• _AIM OF THE EXERCISE_: From the first line to the last, give the records again exactly.

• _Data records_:
··········

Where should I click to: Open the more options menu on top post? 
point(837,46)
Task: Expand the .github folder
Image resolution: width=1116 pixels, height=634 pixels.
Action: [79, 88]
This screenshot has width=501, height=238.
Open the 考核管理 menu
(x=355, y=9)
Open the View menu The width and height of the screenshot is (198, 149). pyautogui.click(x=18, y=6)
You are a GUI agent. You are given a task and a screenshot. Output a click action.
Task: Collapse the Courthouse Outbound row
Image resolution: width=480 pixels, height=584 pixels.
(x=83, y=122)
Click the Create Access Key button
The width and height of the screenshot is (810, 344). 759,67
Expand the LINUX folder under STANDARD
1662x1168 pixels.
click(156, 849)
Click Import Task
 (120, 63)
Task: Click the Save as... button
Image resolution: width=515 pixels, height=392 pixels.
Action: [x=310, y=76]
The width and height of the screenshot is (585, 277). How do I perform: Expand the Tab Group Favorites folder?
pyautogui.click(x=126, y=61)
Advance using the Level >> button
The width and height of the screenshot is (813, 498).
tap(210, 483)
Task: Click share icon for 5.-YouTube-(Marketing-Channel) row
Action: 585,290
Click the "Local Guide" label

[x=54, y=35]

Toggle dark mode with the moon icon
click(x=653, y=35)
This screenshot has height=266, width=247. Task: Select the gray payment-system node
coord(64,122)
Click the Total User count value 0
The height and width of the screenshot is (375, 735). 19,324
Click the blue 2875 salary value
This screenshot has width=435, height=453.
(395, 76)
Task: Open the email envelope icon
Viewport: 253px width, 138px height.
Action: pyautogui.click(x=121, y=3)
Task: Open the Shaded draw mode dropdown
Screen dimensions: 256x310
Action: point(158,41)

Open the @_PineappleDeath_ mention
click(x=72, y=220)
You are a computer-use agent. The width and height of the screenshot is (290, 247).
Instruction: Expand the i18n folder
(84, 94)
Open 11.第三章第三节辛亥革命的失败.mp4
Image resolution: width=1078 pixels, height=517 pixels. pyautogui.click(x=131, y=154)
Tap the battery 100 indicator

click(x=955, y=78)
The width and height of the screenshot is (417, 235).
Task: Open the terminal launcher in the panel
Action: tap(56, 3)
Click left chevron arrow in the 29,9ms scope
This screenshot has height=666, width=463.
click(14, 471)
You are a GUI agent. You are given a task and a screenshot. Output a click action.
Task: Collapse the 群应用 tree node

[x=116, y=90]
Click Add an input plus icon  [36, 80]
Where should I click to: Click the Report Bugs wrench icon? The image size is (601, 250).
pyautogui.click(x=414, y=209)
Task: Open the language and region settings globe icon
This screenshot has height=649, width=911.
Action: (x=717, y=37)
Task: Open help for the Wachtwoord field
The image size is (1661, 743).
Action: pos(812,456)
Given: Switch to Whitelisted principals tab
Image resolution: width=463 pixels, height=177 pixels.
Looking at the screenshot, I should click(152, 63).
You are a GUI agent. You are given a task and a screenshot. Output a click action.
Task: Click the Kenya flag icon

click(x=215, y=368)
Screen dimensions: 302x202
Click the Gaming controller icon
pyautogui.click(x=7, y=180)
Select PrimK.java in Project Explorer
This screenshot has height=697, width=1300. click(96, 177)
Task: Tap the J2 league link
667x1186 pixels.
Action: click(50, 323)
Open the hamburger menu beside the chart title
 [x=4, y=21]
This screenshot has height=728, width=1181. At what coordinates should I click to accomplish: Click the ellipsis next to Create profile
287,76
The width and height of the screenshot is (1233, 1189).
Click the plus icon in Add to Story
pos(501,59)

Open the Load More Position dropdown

··········

• _ANSWER TO THIS PROBLEM_:
Where should I click to: Open the more options menu on top post? 
point(837,46)
Task: Expand the .github folder
Image resolution: width=1116 pixels, height=634 pixels.
Action: [79, 88]
This screenshot has width=501, height=238.
Open the 考核管理 menu
(x=355, y=9)
Open the View menu The width and height of the screenshot is (198, 149). pyautogui.click(x=18, y=6)
You are a GUI agent. You are given a task and a screenshot. Output a click action.
Task: Collapse the Courthouse Outbound row
Image resolution: width=480 pixels, height=584 pixels.
(x=83, y=122)
Click the Create Access Key button
The width and height of the screenshot is (810, 344). 759,67
Expand the LINUX folder under STANDARD
1662x1168 pixels.
click(156, 849)
Click Import Task
 (120, 63)
Task: Click the Save as... button
Image resolution: width=515 pixels, height=392 pixels.
Action: [x=310, y=76]
The width and height of the screenshot is (585, 277). How do I perform: Expand the Tab Group Favorites folder?
pyautogui.click(x=126, y=61)
Advance using the Level >> button
The width and height of the screenshot is (813, 498).
tap(210, 483)
Task: Click share icon for 5.-YouTube-(Marketing-Channel) row
Action: 585,290
Click the "Local Guide" label

[x=54, y=35]

Toggle dark mode with the moon icon
click(x=653, y=35)
This screenshot has height=266, width=247. Task: Select the gray payment-system node
coord(64,122)
Click the Total User count value 0
The height and width of the screenshot is (375, 735). 19,324
Click the blue 2875 salary value
This screenshot has width=435, height=453.
(395, 76)
Task: Open the email envelope icon
Viewport: 253px width, 138px height.
Action: pyautogui.click(x=121, y=3)
Task: Open the Shaded draw mode dropdown
Screen dimensions: 256x310
Action: point(158,41)

Open the @_PineappleDeath_ mention
click(x=72, y=220)
You are a computer-use agent. The width and height of the screenshot is (290, 247).
Instruction: Expand the i18n folder
(84, 94)
Open 11.第三章第三节辛亥革命的失败.mp4
Image resolution: width=1078 pixels, height=517 pixels. pyautogui.click(x=131, y=154)
Tap the battery 100 indicator

click(x=955, y=78)
The width and height of the screenshot is (417, 235).
Task: Open the terminal launcher in the panel
Action: tap(56, 3)
Click left chevron arrow in the 29,9ms scope
This screenshot has height=666, width=463.
click(14, 471)
You are a GUI agent. You are given a task and a screenshot. Output a click action.
Task: Collapse the 群应用 tree node

[x=116, y=90]
Click Add an input plus icon  [36, 80]
Where should I click to: Click the Report Bugs wrench icon? The image size is (601, 250).
pyautogui.click(x=414, y=209)
Task: Open the language and region settings globe icon
This screenshot has height=649, width=911.
Action: (x=717, y=37)
Task: Open help for the Wachtwoord field
The image size is (1661, 743).
Action: pos(812,456)
Given: Switch to Whitelisted principals tab
Image resolution: width=463 pixels, height=177 pixels.
Looking at the screenshot, I should click(152, 63).
You are a GUI agent. You are given a task and a screenshot. Output a click action.
Task: Click the Kenya flag icon

click(x=215, y=368)
Screen dimensions: 302x202
Click the Gaming controller icon
pyautogui.click(x=7, y=180)
Select PrimK.java in Project Explorer
This screenshot has height=697, width=1300. click(96, 177)
Task: Tap the J2 league link
667x1186 pixels.
Action: click(50, 323)
Open the hamburger menu beside the chart title
 [x=4, y=21]
This screenshot has height=728, width=1181. At what coordinates should I click to accomplish: Click the ellipsis next to Create profile
287,76
The width and height of the screenshot is (1233, 1189).
Click the plus icon in Add to Story
pos(501,59)

Open the Load More Position dropdown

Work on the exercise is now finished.